Exercise prompt. Starting at the top line and ending at the last, restate the records exactly.

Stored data
==================================================

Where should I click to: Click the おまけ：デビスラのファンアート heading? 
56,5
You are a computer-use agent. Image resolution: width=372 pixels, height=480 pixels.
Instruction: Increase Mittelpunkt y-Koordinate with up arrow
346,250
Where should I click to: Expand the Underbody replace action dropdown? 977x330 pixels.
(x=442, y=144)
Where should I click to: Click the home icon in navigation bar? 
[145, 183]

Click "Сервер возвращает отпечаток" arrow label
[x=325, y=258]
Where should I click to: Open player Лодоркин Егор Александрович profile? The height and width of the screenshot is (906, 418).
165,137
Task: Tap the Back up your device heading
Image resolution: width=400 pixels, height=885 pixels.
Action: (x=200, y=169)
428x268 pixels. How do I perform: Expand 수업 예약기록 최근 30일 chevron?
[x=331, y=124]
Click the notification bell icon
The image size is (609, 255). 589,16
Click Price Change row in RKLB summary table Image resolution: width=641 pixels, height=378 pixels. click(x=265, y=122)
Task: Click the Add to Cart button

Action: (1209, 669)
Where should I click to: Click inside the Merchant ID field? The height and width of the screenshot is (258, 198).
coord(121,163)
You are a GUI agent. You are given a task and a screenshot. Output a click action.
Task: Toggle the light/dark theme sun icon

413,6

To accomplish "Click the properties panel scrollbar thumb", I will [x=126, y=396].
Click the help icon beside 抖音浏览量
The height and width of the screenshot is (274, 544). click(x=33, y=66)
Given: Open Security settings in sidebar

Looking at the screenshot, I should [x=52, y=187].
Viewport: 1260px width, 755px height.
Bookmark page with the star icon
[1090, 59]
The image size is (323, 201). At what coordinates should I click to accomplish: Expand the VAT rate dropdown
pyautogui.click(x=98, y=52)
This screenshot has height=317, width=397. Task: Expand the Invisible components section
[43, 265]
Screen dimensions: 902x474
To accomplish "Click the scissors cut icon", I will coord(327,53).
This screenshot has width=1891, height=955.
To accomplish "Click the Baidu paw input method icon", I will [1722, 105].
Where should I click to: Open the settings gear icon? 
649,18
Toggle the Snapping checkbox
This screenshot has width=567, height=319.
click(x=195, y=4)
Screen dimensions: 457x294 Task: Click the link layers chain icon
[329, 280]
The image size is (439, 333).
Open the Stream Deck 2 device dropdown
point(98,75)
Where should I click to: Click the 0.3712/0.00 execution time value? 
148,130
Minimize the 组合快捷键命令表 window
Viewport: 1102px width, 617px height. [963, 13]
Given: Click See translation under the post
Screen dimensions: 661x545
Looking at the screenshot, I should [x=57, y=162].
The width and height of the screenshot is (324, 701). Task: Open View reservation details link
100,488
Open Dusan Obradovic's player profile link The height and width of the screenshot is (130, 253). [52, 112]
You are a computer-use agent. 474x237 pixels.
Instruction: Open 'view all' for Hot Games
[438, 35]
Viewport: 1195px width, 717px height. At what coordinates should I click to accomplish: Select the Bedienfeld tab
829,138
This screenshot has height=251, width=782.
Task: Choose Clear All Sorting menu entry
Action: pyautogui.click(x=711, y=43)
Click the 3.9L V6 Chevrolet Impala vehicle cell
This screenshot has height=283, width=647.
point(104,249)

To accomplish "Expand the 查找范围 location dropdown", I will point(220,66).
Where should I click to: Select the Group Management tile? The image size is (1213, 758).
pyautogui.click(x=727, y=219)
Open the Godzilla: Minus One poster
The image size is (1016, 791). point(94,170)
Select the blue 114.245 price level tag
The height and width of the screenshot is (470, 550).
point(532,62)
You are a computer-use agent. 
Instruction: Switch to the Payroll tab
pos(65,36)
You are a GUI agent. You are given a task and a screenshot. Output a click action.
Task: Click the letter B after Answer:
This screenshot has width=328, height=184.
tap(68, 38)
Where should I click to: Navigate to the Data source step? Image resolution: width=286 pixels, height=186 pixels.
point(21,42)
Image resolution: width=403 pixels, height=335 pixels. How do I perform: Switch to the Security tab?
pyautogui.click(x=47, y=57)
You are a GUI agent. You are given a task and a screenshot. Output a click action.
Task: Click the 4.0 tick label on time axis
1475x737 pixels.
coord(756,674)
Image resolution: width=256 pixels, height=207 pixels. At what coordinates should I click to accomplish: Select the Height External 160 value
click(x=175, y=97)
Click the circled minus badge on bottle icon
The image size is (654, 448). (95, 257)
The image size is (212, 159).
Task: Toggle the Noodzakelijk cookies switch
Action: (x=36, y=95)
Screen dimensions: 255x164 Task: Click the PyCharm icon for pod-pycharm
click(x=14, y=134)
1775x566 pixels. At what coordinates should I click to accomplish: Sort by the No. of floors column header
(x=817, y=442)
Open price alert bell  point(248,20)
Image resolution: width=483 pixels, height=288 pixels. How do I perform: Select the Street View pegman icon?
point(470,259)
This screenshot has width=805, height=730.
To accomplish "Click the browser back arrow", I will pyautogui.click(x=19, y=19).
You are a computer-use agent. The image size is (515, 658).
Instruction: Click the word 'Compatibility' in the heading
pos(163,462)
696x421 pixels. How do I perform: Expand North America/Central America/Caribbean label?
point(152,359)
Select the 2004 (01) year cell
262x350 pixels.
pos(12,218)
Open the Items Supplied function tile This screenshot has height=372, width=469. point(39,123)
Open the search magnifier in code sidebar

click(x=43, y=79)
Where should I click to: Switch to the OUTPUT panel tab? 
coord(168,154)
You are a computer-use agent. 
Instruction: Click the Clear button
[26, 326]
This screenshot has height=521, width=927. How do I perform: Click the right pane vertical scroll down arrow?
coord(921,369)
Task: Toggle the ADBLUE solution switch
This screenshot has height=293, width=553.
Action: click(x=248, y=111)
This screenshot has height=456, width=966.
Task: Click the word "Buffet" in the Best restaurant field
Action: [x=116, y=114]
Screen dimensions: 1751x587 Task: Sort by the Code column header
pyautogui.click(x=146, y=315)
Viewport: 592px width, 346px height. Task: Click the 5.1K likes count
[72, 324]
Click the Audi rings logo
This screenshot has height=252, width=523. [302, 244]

==================================================

Response to the task.
Where should I click to: Click the おまけ：デビスラのファンアート heading? 
56,5
You are a computer-use agent. Image resolution: width=372 pixels, height=480 pixels.
Instruction: Increase Mittelpunkt y-Koordinate with up arrow
346,250
Where should I click to: Expand the Underbody replace action dropdown? 977x330 pixels.
(x=442, y=144)
Where should I click to: Click the home icon in navigation bar? 
[145, 183]

Click "Сервер возвращает отпечаток" arrow label
[x=325, y=258]
Where should I click to: Open player Лодоркин Егор Александрович profile? The height and width of the screenshot is (906, 418).
165,137
Task: Tap the Back up your device heading
Image resolution: width=400 pixels, height=885 pixels.
Action: (x=200, y=169)
428x268 pixels. How do I perform: Expand 수업 예약기록 최근 30일 chevron?
[x=331, y=124]
Click the notification bell icon
The image size is (609, 255). 589,16
Click Price Change row in RKLB summary table Image resolution: width=641 pixels, height=378 pixels. click(x=265, y=122)
Task: Click the Add to Cart button

Action: (1209, 669)
Where should I click to: Click inside the Merchant ID field? The height and width of the screenshot is (258, 198).
coord(121,163)
You are a GUI agent. You are given a task and a screenshot. Output a click action.
Task: Toggle the light/dark theme sun icon

413,6

To accomplish "Click the properties panel scrollbar thumb", I will [x=126, y=396].
Click the help icon beside 抖音浏览量
The height and width of the screenshot is (274, 544). click(x=33, y=66)
Given: Open Security settings in sidebar

Looking at the screenshot, I should [x=52, y=187].
Viewport: 1260px width, 755px height.
Bookmark page with the star icon
[1090, 59]
The image size is (323, 201). At what coordinates should I click to accomplish: Expand the VAT rate dropdown
pyautogui.click(x=98, y=52)
This screenshot has height=317, width=397. Task: Expand the Invisible components section
[43, 265]
Screen dimensions: 902x474
To accomplish "Click the scissors cut icon", I will coord(327,53).
This screenshot has width=1891, height=955.
To accomplish "Click the Baidu paw input method icon", I will [1722, 105].
Where should I click to: Open the settings gear icon? 
649,18
Toggle the Snapping checkbox
This screenshot has width=567, height=319.
click(x=195, y=4)
Screen dimensions: 457x294 Task: Click the link layers chain icon
[329, 280]
The image size is (439, 333).
Open the Stream Deck 2 device dropdown
point(98,75)
Where should I click to: Click the 0.3712/0.00 execution time value? 
148,130
Minimize the 组合快捷键命令表 window
Viewport: 1102px width, 617px height. [963, 13]
Given: Click See translation under the post
Screen dimensions: 661x545
Looking at the screenshot, I should [x=57, y=162].
The width and height of the screenshot is (324, 701). Task: Open View reservation details link
100,488
Open Dusan Obradovic's player profile link The height and width of the screenshot is (130, 253). [52, 112]
You are a computer-use agent. 474x237 pixels.
Instruction: Open 'view all' for Hot Games
[438, 35]
Viewport: 1195px width, 717px height. At what coordinates should I click to accomplish: Select the Bedienfeld tab
829,138
This screenshot has height=251, width=782.
Task: Choose Clear All Sorting menu entry
Action: pyautogui.click(x=711, y=43)
Click the 3.9L V6 Chevrolet Impala vehicle cell
This screenshot has height=283, width=647.
point(104,249)

To accomplish "Expand the 查找范围 location dropdown", I will point(220,66).
Where should I click to: Select the Group Management tile? The image size is (1213, 758).
pyautogui.click(x=727, y=219)
Open the Godzilla: Minus One poster
The image size is (1016, 791). point(94,170)
Select the blue 114.245 price level tag
The height and width of the screenshot is (470, 550).
point(532,62)
You are a computer-use agent. 
Instruction: Switch to the Payroll tab
pos(65,36)
You are a GUI agent. You are given a task and a screenshot. Output a click action.
Task: Click the letter B after Answer:
This screenshot has width=328, height=184.
tap(68, 38)
Where should I click to: Navigate to the Data source step? Image resolution: width=286 pixels, height=186 pixels.
point(21,42)
Image resolution: width=403 pixels, height=335 pixels. How do I perform: Switch to the Security tab?
pyautogui.click(x=47, y=57)
You are a GUI agent. You are given a task and a screenshot. Output a click action.
Task: Click the 4.0 tick label on time axis
1475x737 pixels.
coord(756,674)
Image resolution: width=256 pixels, height=207 pixels. At what coordinates should I click to accomplish: Select the Height External 160 value
click(x=175, y=97)
Click the circled minus badge on bottle icon
The image size is (654, 448). (95, 257)
The image size is (212, 159).
Task: Toggle the Noodzakelijk cookies switch
Action: (x=36, y=95)
Screen dimensions: 255x164 Task: Click the PyCharm icon for pod-pycharm
click(x=14, y=134)
1775x566 pixels. At what coordinates should I click to accomplish: Sort by the No. of floors column header
(x=817, y=442)
Open price alert bell  point(248,20)
Image resolution: width=483 pixels, height=288 pixels. How do I perform: Select the Street View pegman icon?
point(470,259)
This screenshot has width=805, height=730.
To accomplish "Click the browser back arrow", I will pyautogui.click(x=19, y=19).
You are a computer-use agent. The image size is (515, 658).
Instruction: Click the word 'Compatibility' in the heading
pos(163,462)
696x421 pixels. How do I perform: Expand North America/Central America/Caribbean label?
point(152,359)
Select the 2004 (01) year cell
262x350 pixels.
pos(12,218)
Open the Items Supplied function tile This screenshot has height=372, width=469. point(39,123)
Open the search magnifier in code sidebar

click(x=43, y=79)
Where should I click to: Switch to the OUTPUT panel tab? 
coord(168,154)
You are a computer-use agent. 
Instruction: Click the Clear button
[26, 326]
This screenshot has height=521, width=927. How do I perform: Click the right pane vertical scroll down arrow?
coord(921,369)
Task: Toggle the ADBLUE solution switch
This screenshot has height=293, width=553.
Action: click(x=248, y=111)
This screenshot has height=456, width=966.
Task: Click the word "Buffet" in the Best restaurant field
Action: [x=116, y=114]
Screen dimensions: 1751x587 Task: Sort by the Code column header
pyautogui.click(x=146, y=315)
Viewport: 592px width, 346px height. Task: Click the 5.1K likes count
[72, 324]
Click the Audi rings logo
This screenshot has height=252, width=523. [302, 244]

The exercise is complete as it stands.